カワサキ Z1000J
発売年;1981年
カワサキZ1が発表されたのは1972年のことである。マイナーチェンジを重ねて1979年のZ1000Mk.II まで,その系譜は続いた。
そして,それまでの空冷Zをリニューアルし,エンジンとシャーシに大幅な改良が施されたのが,Z1000Jである。エンジンはZ1よりも7kg以上軽量化され,車体全体で15kgほど軽くなったと発表された。
排気量は当時のAMAスーパーバイクレースのレギュレーションに合わせて995ccとなった。
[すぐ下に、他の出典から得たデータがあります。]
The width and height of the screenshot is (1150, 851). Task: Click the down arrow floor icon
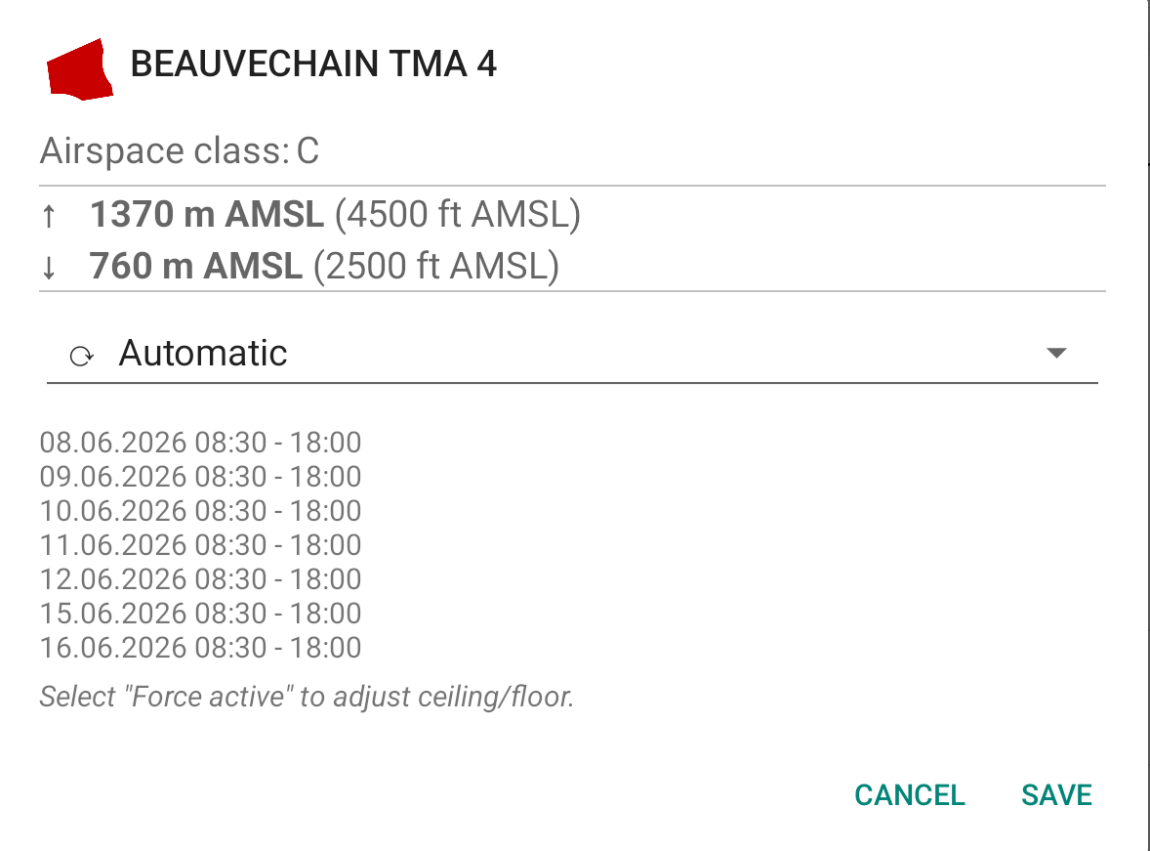49,267
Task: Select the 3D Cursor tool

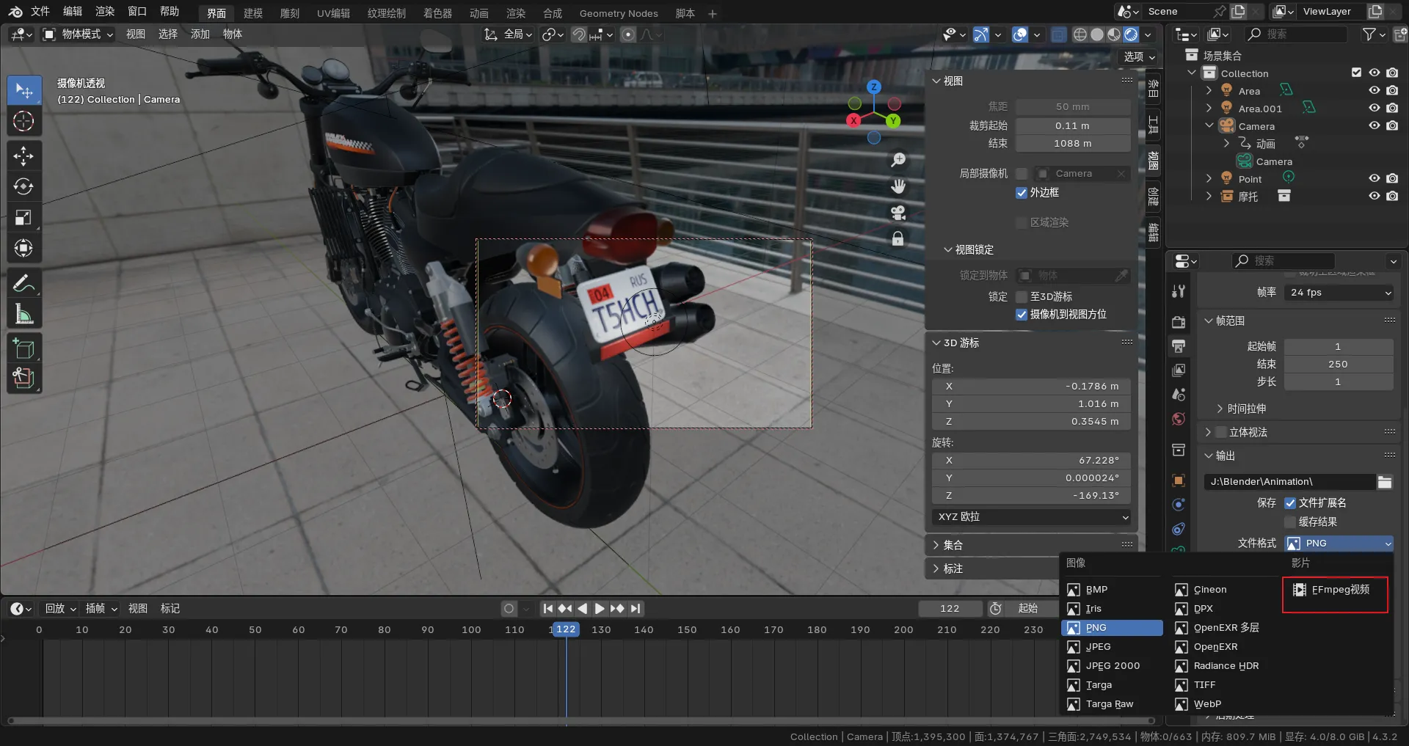Action: 23,121
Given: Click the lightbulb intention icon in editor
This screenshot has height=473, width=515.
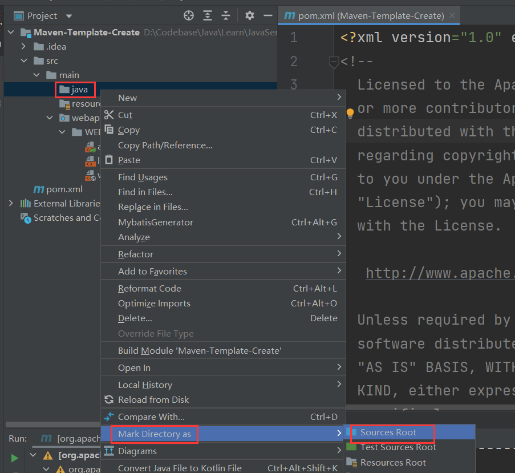Looking at the screenshot, I should [350, 114].
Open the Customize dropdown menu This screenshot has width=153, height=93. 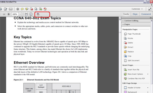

カワサキZ1,Z2から始まり,Z900,Z1000,Z750F,Z750D-1,Z750FX,Z1R,Z1RII,Z1000Mk.II,など,エンジンの基本設計がZ1からのモデルを,通称「Z系」という。
それに対して,Z1000J以降の軽量化され高性能になったカワサキフラッグシップのエンジン,またはそれを搭載したモデルを「J系」という。Z1があまりにもよく売れたため,比するとJ系の総数は少ない。一説には「一桁少ない」のだそうだ。
新型エンジンであるJ系は,それまでのZ系に比べると,回転上昇スピードも速く,パワフルである。クランクもレーサーのように軽量化されている。ミッションのギヤ比が若干クロスになっており,日本のワインディングでも走りやすい。新型ブレーキキャリパーは,それまでのZ系に比べると,かなり良くなっている。
Z系は,国内発売モデルがボア&ストロークダウンだけだったのに対して,J系の時代になると,国内発売の大型モデルが,輸出向けのフラッグシップの外装を模したワンサイズ小型の750ccとなった。それもあって,J系は国内では少なく,人々が実際にカワサキフラッグシップの車体を見ることも少なかったのである。
そして,エディ・ローソンの活躍とその記念モデルであるZ1000R1だけは,後年,有名になったのだが,他は,J系の伝説は少ない。それゆえ,あまり評価されていないような印象を持たれるようである。
しかし,空冷カワサキのフラッグシップは確実に進化発展している。Z系よりは,よりレーシーになっており,あらゆる点で勝っている。ノーマルで乗るならもちろんのこと,とことんカスタムしフルチューンするとしても,J系の方が勝る。空冷大型エンジンの良さを全て保持しながら,さらに性能が上がっているのは事実である。
Z1000Jとその兄弟たちに乗ると,バイクでスポーツすることのなんたるかを知ることができるだろう。